THE DATA
▽

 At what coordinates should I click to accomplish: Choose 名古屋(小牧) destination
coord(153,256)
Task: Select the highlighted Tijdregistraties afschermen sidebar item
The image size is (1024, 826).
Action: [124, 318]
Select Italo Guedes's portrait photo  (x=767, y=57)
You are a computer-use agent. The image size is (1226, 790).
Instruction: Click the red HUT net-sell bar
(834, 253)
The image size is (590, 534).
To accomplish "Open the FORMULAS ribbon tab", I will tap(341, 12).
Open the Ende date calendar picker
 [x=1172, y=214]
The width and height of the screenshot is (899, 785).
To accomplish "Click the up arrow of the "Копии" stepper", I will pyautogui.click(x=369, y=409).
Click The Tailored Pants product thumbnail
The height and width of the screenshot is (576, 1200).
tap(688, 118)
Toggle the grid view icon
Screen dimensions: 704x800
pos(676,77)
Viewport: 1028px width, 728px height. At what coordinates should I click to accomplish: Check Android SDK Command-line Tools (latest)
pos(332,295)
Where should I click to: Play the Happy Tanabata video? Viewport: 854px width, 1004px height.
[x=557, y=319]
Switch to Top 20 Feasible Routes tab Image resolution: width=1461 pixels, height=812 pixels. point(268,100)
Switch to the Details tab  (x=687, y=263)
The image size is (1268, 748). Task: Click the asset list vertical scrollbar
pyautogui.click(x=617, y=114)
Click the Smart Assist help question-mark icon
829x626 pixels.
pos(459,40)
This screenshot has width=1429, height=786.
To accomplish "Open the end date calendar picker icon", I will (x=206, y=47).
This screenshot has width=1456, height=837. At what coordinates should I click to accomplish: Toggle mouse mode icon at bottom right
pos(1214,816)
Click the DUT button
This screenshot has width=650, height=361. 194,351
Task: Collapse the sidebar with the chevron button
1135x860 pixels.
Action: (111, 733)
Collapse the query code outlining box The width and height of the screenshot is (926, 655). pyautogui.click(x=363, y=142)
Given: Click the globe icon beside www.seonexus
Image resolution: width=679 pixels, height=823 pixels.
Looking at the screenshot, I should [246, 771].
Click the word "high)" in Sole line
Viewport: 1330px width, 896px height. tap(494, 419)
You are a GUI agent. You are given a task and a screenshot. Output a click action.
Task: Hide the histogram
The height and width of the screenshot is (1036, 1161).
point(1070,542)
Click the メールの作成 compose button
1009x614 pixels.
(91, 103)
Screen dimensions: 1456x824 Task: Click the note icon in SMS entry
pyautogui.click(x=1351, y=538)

△

Scan the listing for "Select" and copy out each line that has it.

Task: Select the highlighted Tijdregistraties afschermen sidebar item
Select Italo Guedes's portrait photo  (x=767, y=57)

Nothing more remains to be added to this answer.